Dann wurden Stücke von etwa 12 Zoll Länge abgehauen, die dann
gleich in derselben Hitze zwischen Walzen zu Blechplattinen aus-
gewalzt wurden.

Der letzte Teil des Prozesses erlitt in der Folge wichtige Ver-
änderungen, welche wir später beschreiben werden.
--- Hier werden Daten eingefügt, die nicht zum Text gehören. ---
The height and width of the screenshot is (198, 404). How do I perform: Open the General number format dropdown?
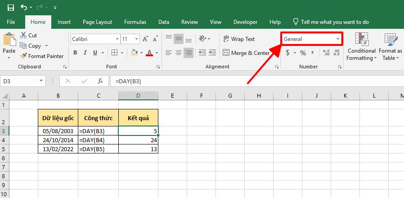click(x=338, y=39)
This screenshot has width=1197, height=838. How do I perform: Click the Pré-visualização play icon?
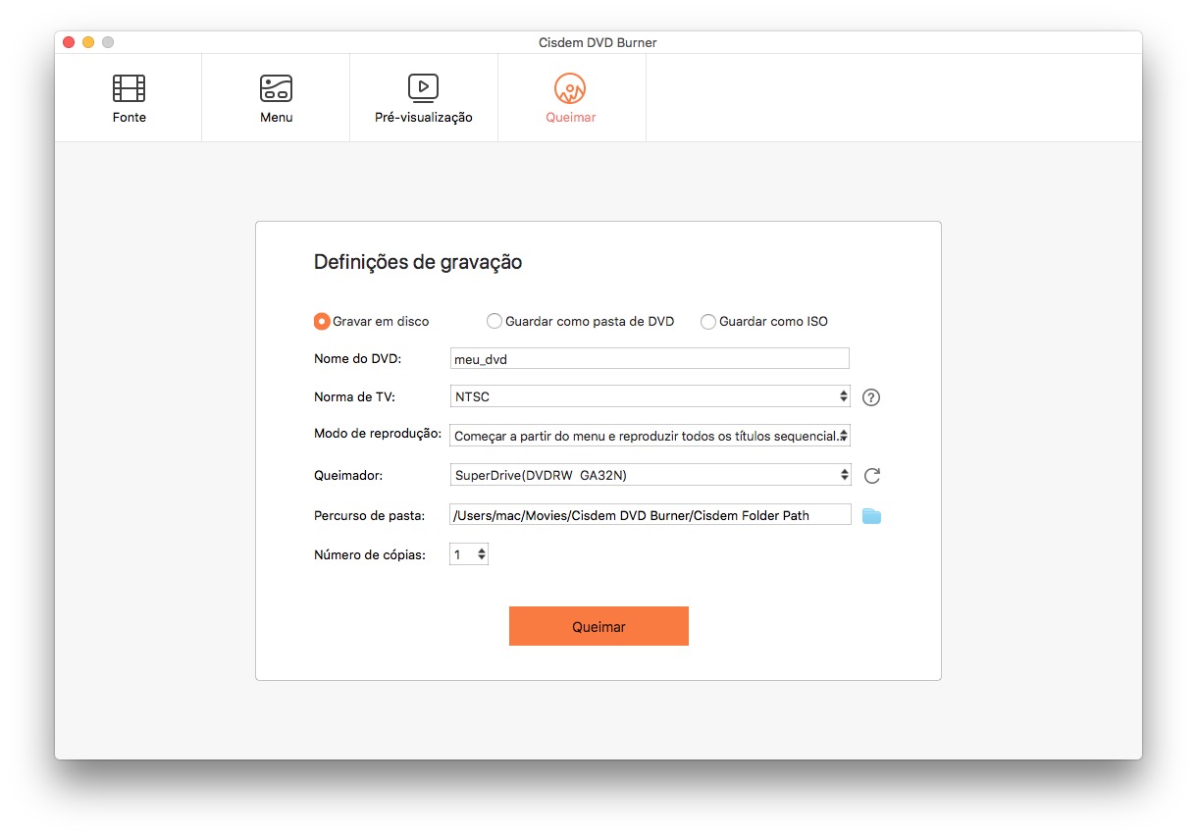423,88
Dasselbe gilt von der Lancashireschmiede, welche ihre
Bedeutung und Ausbildung erst im 19. Jahrhundert in Schweden
erlangte. Sie wurde dorthin von Südwales aus gebracht. Den Namen
Lancashireschmiede hatte sie also wohl schon in England geführt. Sie
ist eine Fortentwickelung der südwalesschen Frischmethode und wird
später geschildert werden.

Die englischen Puddelöfen, welche in der Regel 7 Fuſs lang
und 3 Fuſs breit waren, hatten keinen eigentlichen Herd, sondern der
Boden muſste jede Woche frisch bereitet werden. Man riſs dann die
Pfeiler, welche die Guſsplatten, die dem Herd zur Unterlage dienten,
trugen, weg und mauerte sie neu auf, legte dann die Guſsplatten
wieder an ihren Platz, warf 6 Zoll dick Asche darüber, stampfte
diese fest und trug dann 3 Zoll feuchten Sand auf. Da man nach jeder
Heize Sand aufwarf, so wuchs der Herd bis Ende der Woche so hoch,
daſs er hinderlich wurde. Nach dem Eintragen erhitzte man den
Sand, bis er anfing zu schmelzen, und gab dann fine-metal auf.

Die Stabeiseneinfuhr aus Schweden und Ruſsland nach England
ging in diesem Zeitraum zurück, doch betrug sie 1803 immer noch
20000 Tonnen aus Schweden und 20000 Tonnen aus Ruſsland.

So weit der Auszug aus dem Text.